Industrial demand for natural gas could grow by 1 billion cubic feet (Bcf) per day during the next three years as an avalanche of industrial plants expand capacity expansion, said Barclays Capital analyst Biliana Pehlivanova.

Barclay’s analyzed plants for associated gas demand, though Pehlivanova said planned consumption projected to top 6 Bcf per day by 2020 “is highly unlikely.”

More likely, consumption will be about one-third of that figure since most capacity expansion plans are targeted to start after 2015, and their fate is uncertain. Companies may face long lead times, will require environmental and regulatory approval and face financing challenges.

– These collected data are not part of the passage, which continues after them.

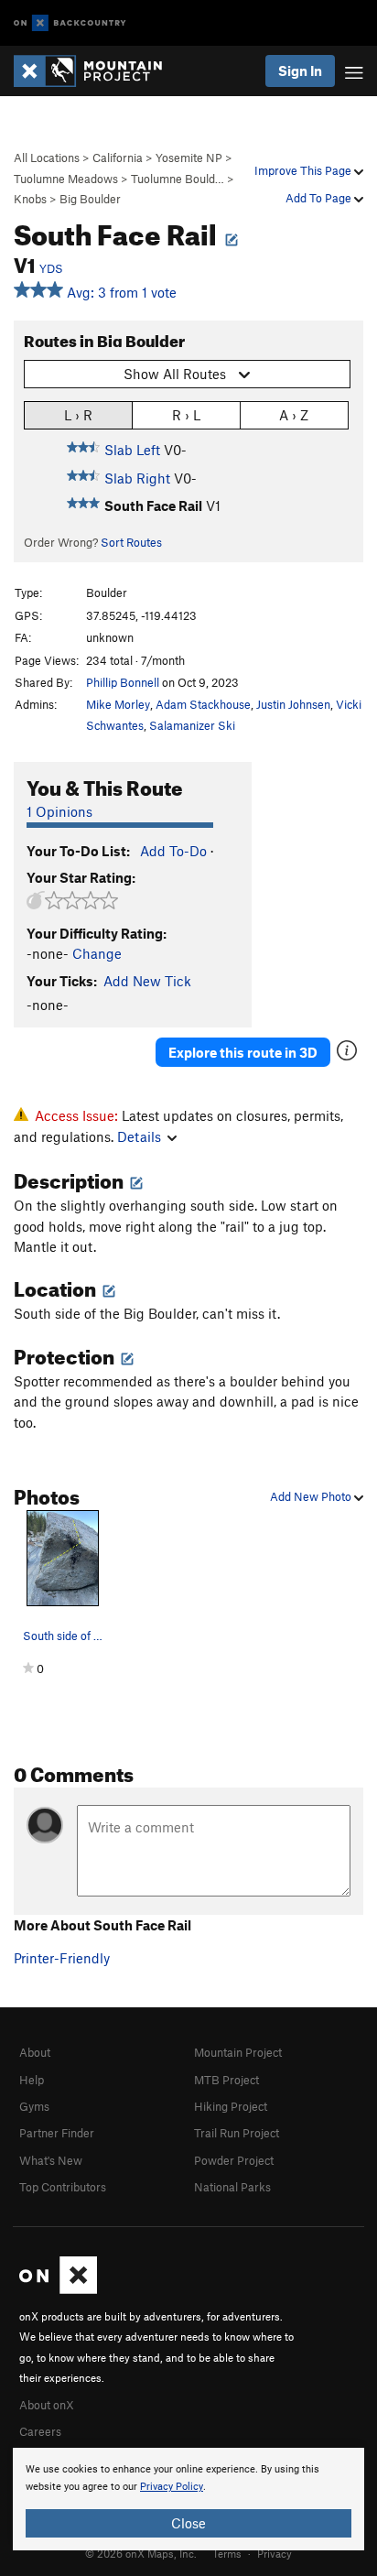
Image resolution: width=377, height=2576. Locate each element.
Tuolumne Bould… (177, 178)
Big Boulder (90, 198)
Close (188, 2523)
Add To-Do (173, 850)
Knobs (30, 198)
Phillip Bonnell (122, 682)
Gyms (34, 2106)
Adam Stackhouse (203, 704)
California (117, 157)
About (34, 2052)
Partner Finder (56, 2132)
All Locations (47, 157)
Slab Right (137, 478)
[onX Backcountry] (70, 23)
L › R (78, 415)
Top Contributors (62, 2186)
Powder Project (234, 2160)
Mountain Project (238, 2052)
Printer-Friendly (62, 1958)
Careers (40, 2431)
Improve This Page (304, 170)
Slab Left (132, 449)
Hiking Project (230, 2106)
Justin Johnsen (293, 704)
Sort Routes (131, 542)
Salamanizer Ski (192, 725)
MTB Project (226, 2079)
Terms (227, 2553)
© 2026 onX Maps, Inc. (141, 2553)
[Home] (97, 71)
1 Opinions (59, 811)
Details (139, 1136)
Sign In (300, 70)
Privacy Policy (171, 2487)
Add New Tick (147, 981)
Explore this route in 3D (243, 1052)
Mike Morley (118, 704)
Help (31, 2079)
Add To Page (319, 197)
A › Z (293, 415)
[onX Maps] (58, 2289)
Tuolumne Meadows (66, 178)
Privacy (274, 2553)
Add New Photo (312, 1496)
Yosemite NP (189, 157)
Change (97, 953)
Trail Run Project (236, 2132)
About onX (46, 2404)
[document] (188, 2499)
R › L (186, 415)
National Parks (232, 2186)
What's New (50, 2160)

“We believe that industrial consumption growth in 2016-20 will be limited to 2.3 Bcf per day,” Pehlivanova said.

The shale revolution has triggered a flood of industrial expansion plans, particularly for ammonia producers, she said. Companies have announced plans for at least 40 chemical, fertilizer and steel facilities from 2012 to 2014, Pehlivanova said.

In 2013, estimated average industrial natural gas consumption will rise by about 1.6% to 19.03 Bcf per day and prices are predicted to climb to $3.70 per million Btu (MMBtu) in 2013 and $4 per MMBtu by 2015, Pehlivanova said.

Nevertheless, the next three years are promising for natural gas. In 2012, the industrial sector is on track to increase consumption by 300 MMcf per day as restarts and expansions come back online.

In 2013, another 300 MMcf per day growth of industrial consumption is in the offing, Pehlivanova said, as four ammonia facilities are slated to either restart or to undergo expansion. They will consume about 70 MMcf per day of gas for feedstock. Another three ethylene crackers and four other chemicals plants, as well as two metals plants, will also add to natural gas needs. Feedstock for ammonia and direct reduced iron (DRI) processes alone could add as much as 139 MMcf per day in demand.

The manufacture of ethylene will cause yet another surge in natural gas use. While ethylene requires little natural gas, such plants have sizeable power needs and often use onsite gas-fired power plants.

For 2015 and beyond, forecasting becomes murkier. In 2015, natural gas consumption could rise 600 MMcf per day, but if and when are the questions.

Pehlivanova estimates consumption growth is more likely to be 450 MMcf per day. In the years that follow, gas demand could go higher, but large-scale projects could face higher costs.